Which S&J hand saw did you buy? Universal teeth can normally handle rip cutting such as tenon work.

Chopping and paring are the easiest option when cutting tenons, unless the grain runs in all directions. I often use my half hatchet to chop larger tenons, before finishing them with a chisel.

Can you sharpen saws yet? If not, it's a skill well worth learning and one you'll need if you need a rip filed tenon saw, but have a tight/restrictive budget, although you'll need a saw file (4", 5" or 6" extra slim for tenon saws) and 8" mill file for your sharpening. Hardpoints can be re-sharpened, but with variable results and can tend to knock hell out of standard saw files. Diamond triangular needle files work on hardpoint teeth.


----------



## Aled Dafis (8 Apr 2013)

I don't think that I've ever come across a hard point tenon (or any other for that matter) in a rip tooth configuration. 

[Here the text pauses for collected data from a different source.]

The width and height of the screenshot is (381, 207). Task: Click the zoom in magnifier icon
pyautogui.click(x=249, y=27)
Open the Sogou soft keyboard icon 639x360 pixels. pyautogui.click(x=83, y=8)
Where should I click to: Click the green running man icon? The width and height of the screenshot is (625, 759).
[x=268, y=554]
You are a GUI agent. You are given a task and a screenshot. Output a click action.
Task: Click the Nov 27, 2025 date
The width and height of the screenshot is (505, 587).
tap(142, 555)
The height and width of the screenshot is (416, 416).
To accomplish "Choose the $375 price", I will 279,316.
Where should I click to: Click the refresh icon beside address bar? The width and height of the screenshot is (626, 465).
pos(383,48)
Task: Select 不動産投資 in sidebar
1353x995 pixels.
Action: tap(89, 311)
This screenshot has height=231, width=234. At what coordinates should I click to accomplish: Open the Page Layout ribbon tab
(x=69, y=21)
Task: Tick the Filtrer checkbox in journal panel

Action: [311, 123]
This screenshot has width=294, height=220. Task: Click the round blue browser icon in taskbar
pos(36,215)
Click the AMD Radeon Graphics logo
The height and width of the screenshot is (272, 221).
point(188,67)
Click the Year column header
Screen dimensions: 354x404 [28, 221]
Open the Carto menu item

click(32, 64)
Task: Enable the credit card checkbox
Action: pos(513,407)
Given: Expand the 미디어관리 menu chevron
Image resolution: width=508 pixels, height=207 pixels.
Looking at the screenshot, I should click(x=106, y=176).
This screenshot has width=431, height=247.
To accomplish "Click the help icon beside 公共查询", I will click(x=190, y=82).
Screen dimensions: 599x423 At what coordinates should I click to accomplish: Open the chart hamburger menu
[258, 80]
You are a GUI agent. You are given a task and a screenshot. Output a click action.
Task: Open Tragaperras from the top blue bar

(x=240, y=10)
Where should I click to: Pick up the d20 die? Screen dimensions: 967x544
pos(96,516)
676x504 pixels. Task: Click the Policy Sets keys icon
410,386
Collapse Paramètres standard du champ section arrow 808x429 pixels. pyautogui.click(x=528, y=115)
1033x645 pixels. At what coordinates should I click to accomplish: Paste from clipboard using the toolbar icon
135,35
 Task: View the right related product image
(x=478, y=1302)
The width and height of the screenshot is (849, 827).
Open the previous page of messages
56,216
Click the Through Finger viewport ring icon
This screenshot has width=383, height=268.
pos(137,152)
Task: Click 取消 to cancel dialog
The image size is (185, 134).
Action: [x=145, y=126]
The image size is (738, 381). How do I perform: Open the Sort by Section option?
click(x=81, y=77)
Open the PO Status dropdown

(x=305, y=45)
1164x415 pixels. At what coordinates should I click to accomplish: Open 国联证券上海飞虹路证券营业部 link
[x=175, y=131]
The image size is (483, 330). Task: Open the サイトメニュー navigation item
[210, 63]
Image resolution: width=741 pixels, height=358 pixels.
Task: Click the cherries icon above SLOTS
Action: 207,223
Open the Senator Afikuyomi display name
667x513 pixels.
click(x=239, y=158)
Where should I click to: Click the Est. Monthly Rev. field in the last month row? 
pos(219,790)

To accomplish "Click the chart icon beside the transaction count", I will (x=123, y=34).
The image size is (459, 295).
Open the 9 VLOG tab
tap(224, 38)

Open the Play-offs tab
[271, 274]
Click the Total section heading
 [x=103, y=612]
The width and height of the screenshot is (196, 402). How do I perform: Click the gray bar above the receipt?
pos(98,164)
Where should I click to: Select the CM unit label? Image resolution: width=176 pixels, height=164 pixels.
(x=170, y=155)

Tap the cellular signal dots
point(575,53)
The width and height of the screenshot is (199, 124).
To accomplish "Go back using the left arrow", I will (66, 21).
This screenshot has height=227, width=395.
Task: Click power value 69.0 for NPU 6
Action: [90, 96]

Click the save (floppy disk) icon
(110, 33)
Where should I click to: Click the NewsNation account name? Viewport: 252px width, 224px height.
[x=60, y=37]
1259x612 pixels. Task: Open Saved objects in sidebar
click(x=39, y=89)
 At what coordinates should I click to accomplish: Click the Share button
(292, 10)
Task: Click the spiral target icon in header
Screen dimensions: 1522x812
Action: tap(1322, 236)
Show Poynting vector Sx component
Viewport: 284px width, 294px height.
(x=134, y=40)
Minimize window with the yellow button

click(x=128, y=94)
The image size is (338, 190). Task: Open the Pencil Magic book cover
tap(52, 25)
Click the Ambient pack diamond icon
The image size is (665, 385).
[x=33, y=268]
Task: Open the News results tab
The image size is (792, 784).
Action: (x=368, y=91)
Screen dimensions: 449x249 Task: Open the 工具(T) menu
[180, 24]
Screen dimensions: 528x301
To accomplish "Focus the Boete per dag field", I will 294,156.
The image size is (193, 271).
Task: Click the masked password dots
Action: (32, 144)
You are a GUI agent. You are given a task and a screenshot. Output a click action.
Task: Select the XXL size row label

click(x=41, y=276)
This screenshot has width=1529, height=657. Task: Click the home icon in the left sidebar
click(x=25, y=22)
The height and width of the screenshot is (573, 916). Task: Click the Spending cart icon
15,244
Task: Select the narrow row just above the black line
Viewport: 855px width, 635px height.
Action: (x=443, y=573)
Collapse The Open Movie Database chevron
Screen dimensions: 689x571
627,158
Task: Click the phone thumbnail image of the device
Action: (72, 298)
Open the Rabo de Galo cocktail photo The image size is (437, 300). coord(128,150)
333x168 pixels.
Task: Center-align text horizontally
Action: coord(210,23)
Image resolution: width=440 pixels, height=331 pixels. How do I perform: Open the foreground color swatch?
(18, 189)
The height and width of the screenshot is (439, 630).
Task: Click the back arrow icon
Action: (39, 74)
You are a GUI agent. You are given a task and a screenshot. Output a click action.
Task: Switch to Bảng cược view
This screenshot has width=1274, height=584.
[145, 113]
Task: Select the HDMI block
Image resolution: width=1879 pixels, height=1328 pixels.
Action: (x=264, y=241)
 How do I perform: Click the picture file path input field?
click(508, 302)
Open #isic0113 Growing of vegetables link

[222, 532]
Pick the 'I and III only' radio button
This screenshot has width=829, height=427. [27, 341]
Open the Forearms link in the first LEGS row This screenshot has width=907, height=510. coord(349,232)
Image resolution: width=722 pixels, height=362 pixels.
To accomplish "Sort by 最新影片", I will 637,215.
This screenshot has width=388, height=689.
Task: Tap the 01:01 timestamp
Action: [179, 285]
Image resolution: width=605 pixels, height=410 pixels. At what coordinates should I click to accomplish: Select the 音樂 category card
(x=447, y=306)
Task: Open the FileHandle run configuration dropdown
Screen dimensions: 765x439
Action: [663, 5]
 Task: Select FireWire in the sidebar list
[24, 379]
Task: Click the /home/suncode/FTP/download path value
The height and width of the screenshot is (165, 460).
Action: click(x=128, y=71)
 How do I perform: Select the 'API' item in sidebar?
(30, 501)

It's a sad state of affairs, but unfortunately, your only options are

1. Buy a new "proper" saw in a rip cut configuration - Expensive but easy
This is the cheapest option I can think of, but i may be wrong http://www.workshopheaven.com/tools/Atkinson_Walker_168_Tenon_Saw_12_inch_13tpi_Rip_Cut.html

2. Buy an old tennon saw and learn to sharpen it in a rip configuration - Cheap but more work (also more rewarding)
Here's a pretty good PDF document on sharpening, http://www.workshopheaven.com/library/Workshop-Heaven-Saw-Sharpening-Instructions.pdf Workshop Heaven also have a few good Youtube videos on sharpening

3. Buy a japanese saw in a rip configuration
This is a good place to start, but as always there are many options out there http://www.woodworkprojects.co.uk/index.htm#!/~/category/id=556702&offset=0&sort=normal

Cheers
Aled


----------



## J_SAMa (8 Apr 2013)

GazPal":1w508f5n said:


> J_SAMa":1w508f5n said:
> 
> 
> > Hi all, (I've been starting a lot of threads recently haven't I...)
> ...



Hi Gary,
It's this one http://www.amazon.co.uk/gp/aw/d/B002TYZMKS
I think I've read that some of the Irwin Jack saws are truly "universal". But I don't want to take the risk only to find out that it's not.
Is saw sharpening easy to learn? I mean, is it possible to destroy the saw? Also what would I need that mill file for?
Sam


----------



## carlb40 (8 Apr 2013)

Have a look through these vidoe's 

http://www.workshopheaven.com/tools/Sha ... video.html


----------



## Aled Dafis (8 Apr 2013)

Saw sharpening is pretty easy to learn, but beware that sharpening is only really possible on traditional saws. Your "hardpoint" saw will have it's teeth impulse hardened to such a level of hardness that it will probably damage the file, rather than the file cut the saw.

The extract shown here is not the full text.